## What this task involves
For each line below, return an exact copy.

[Start of Attachment]

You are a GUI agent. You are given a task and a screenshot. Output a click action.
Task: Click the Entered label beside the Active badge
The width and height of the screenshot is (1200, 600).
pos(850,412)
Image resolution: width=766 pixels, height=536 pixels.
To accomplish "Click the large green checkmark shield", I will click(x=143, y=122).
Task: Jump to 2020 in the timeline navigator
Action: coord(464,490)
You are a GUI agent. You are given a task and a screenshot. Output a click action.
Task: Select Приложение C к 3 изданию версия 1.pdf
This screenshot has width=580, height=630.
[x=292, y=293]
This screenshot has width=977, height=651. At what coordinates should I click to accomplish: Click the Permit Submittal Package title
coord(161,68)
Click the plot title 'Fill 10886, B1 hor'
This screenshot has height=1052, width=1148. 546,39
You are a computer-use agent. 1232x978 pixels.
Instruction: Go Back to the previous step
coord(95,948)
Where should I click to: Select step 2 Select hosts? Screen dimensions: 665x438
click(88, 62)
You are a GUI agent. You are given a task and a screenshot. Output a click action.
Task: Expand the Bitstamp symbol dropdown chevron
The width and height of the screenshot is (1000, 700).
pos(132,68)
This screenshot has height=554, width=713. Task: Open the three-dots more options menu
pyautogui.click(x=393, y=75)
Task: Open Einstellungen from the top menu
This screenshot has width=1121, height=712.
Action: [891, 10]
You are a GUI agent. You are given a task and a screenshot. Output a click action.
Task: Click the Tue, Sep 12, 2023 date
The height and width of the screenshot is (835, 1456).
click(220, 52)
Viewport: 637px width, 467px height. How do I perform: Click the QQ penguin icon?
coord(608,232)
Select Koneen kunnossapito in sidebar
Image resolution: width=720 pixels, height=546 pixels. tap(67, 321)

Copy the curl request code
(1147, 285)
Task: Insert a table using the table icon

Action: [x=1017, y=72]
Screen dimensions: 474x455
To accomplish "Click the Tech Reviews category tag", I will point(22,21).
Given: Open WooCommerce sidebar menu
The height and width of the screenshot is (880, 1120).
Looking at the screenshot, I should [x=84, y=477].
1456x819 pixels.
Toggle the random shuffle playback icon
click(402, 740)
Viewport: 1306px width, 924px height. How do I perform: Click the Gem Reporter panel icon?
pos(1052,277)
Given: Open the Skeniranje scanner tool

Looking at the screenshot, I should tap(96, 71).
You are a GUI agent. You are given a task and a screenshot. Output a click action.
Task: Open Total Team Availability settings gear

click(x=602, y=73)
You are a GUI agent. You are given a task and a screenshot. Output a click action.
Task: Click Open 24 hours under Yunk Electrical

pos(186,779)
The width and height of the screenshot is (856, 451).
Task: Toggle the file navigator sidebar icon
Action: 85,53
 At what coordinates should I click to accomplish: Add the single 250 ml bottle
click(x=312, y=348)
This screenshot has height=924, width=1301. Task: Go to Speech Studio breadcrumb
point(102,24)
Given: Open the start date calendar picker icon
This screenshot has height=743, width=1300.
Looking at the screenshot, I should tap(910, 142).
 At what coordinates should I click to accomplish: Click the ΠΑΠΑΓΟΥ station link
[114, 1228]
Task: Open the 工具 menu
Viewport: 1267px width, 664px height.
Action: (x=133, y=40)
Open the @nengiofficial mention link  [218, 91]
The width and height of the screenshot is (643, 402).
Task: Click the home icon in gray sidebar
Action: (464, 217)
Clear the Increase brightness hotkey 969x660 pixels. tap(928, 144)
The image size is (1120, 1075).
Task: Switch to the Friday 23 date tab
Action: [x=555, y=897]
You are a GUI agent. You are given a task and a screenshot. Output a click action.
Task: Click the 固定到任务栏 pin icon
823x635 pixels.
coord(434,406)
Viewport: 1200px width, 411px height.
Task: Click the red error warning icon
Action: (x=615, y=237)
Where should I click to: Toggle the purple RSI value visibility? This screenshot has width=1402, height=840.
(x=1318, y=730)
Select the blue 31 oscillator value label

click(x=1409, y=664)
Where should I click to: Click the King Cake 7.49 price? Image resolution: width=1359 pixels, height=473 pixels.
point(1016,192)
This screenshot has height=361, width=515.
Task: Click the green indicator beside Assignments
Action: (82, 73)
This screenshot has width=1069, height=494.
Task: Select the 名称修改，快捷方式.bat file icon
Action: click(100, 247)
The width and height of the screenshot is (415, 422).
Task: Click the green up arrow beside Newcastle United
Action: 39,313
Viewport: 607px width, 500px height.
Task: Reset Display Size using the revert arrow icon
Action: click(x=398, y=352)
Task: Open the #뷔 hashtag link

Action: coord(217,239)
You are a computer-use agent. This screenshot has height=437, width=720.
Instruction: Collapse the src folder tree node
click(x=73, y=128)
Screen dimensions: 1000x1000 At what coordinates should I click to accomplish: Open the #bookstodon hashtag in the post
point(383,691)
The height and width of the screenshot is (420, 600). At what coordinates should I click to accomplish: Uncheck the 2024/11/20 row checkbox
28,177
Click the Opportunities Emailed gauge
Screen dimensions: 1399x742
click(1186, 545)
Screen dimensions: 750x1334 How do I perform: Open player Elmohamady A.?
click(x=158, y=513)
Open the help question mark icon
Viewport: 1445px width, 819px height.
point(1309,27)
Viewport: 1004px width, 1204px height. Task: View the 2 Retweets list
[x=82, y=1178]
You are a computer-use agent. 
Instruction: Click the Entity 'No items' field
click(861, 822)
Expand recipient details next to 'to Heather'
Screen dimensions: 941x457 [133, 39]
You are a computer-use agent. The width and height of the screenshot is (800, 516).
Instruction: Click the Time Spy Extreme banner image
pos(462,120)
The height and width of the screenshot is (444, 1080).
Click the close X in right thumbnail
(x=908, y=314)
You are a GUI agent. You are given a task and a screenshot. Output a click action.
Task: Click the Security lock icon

[End of Attachment]

## Reply to the exercise
You are a GUI agent. You are given a task and a screenshot. Output a click action.
Task: Click the Entered label beside the Active badge
The width and height of the screenshot is (1200, 600).
pos(850,412)
Image resolution: width=766 pixels, height=536 pixels.
To accomplish "Click the large green checkmark shield", I will click(x=143, y=122).
Task: Jump to 2020 in the timeline navigator
Action: coord(464,490)
You are a GUI agent. You are given a task and a screenshot. Output a click action.
Task: Select Приложение C к 3 изданию версия 1.pdf
This screenshot has width=580, height=630.
[x=292, y=293]
This screenshot has width=977, height=651. At what coordinates should I click to accomplish: Click the Permit Submittal Package title
coord(161,68)
Click the plot title 'Fill 10886, B1 hor'
This screenshot has height=1052, width=1148. 546,39
You are a computer-use agent. 1232x978 pixels.
Instruction: Go Back to the previous step
coord(95,948)
Where should I click to: Select step 2 Select hosts? Screen dimensions: 665x438
click(88, 62)
You are a GUI agent. You are given a task and a screenshot. Output a click action.
Task: Expand the Bitstamp symbol dropdown chevron
The width and height of the screenshot is (1000, 700).
pos(132,68)
This screenshot has height=554, width=713. Task: Open the three-dots more options menu
pyautogui.click(x=393, y=75)
Task: Open Einstellungen from the top menu
This screenshot has width=1121, height=712.
Action: [891, 10]
You are a GUI agent. You are given a task and a screenshot. Output a click action.
Task: Click the Tue, Sep 12, 2023 date
The height and width of the screenshot is (835, 1456).
click(220, 52)
Viewport: 637px width, 467px height. How do I perform: Click the QQ penguin icon?
coord(608,232)
Select Koneen kunnossapito in sidebar
Image resolution: width=720 pixels, height=546 pixels. tap(67, 321)

Copy the curl request code
(1147, 285)
Task: Insert a table using the table icon

Action: [x=1017, y=72]
Screen dimensions: 474x455
To accomplish "Click the Tech Reviews category tag", I will point(22,21).
Given: Open WooCommerce sidebar menu
The height and width of the screenshot is (880, 1120).
Looking at the screenshot, I should [x=84, y=477].
1456x819 pixels.
Toggle the random shuffle playback icon
click(402, 740)
Viewport: 1306px width, 924px height. How do I perform: Click the Gem Reporter panel icon?
pos(1052,277)
Given: Open the Skeniranje scanner tool

Looking at the screenshot, I should tap(96, 71).
You are a GUI agent. You are given a task and a screenshot. Output a click action.
Task: Open Total Team Availability settings gear

click(x=602, y=73)
You are a GUI agent. You are given a task and a screenshot. Output a click action.
Task: Click Open 24 hours under Yunk Electrical

pos(186,779)
The width and height of the screenshot is (856, 451).
Task: Toggle the file navigator sidebar icon
Action: 85,53
 At what coordinates should I click to accomplish: Add the single 250 ml bottle
click(x=312, y=348)
This screenshot has height=924, width=1301. Task: Go to Speech Studio breadcrumb
point(102,24)
Given: Open the start date calendar picker icon
This screenshot has height=743, width=1300.
Looking at the screenshot, I should tap(910, 142).
 At what coordinates should I click to accomplish: Click the ΠΑΠΑΓΟΥ station link
[114, 1228]
Task: Open the 工具 menu
Viewport: 1267px width, 664px height.
Action: (x=133, y=40)
Open the @nengiofficial mention link  [218, 91]
The width and height of the screenshot is (643, 402).
Task: Click the home icon in gray sidebar
Action: (464, 217)
Clear the Increase brightness hotkey 969x660 pixels. tap(928, 144)
The image size is (1120, 1075).
Task: Switch to the Friday 23 date tab
Action: [x=555, y=897]
You are a GUI agent. You are given a task and a screenshot. Output a click action.
Task: Click the 固定到任务栏 pin icon
823x635 pixels.
coord(434,406)
Viewport: 1200px width, 411px height.
Task: Click the red error warning icon
Action: (x=615, y=237)
Where should I click to: Toggle the purple RSI value visibility? This screenshot has width=1402, height=840.
(x=1318, y=730)
Select the blue 31 oscillator value label

click(x=1409, y=664)
Where should I click to: Click the King Cake 7.49 price? Image resolution: width=1359 pixels, height=473 pixels.
point(1016,192)
This screenshot has height=361, width=515.
Task: Click the green indicator beside Assignments
Action: (82, 73)
This screenshot has width=1069, height=494.
Task: Select the 名称修改，快捷方式.bat file icon
Action: click(100, 247)
The width and height of the screenshot is (415, 422).
Task: Click the green up arrow beside Newcastle United
Action: 39,313
Viewport: 607px width, 500px height.
Task: Reset Display Size using the revert arrow icon
Action: click(x=398, y=352)
Task: Open the #뷔 hashtag link

Action: coord(217,239)
You are a computer-use agent. This screenshot has height=437, width=720.
Instruction: Collapse the src folder tree node
click(x=73, y=128)
Screen dimensions: 1000x1000 At what coordinates should I click to accomplish: Open the #bookstodon hashtag in the post
point(383,691)
The height and width of the screenshot is (420, 600). At what coordinates should I click to accomplish: Uncheck the 2024/11/20 row checkbox
28,177
Click the Opportunities Emailed gauge
Screen dimensions: 1399x742
click(1186, 545)
Screen dimensions: 750x1334 How do I perform: Open player Elmohamady A.?
click(x=158, y=513)
Open the help question mark icon
Viewport: 1445px width, 819px height.
point(1309,27)
Viewport: 1004px width, 1204px height. Task: View the 2 Retweets list
[x=82, y=1178]
You are a computer-use agent. 
Instruction: Click the Entity 'No items' field
click(861, 822)
Expand recipient details next to 'to Heather'
Screen dimensions: 941x457 [133, 39]
You are a computer-use agent. The width and height of the screenshot is (800, 516).
Instruction: Click the Time Spy Extreme banner image
pos(462,120)
The height and width of the screenshot is (444, 1080).
Click the close X in right thumbnail
(x=908, y=314)
You are a GUI agent. You are given a task and a screenshot. Output a click action.
Task: Click the Security lock icon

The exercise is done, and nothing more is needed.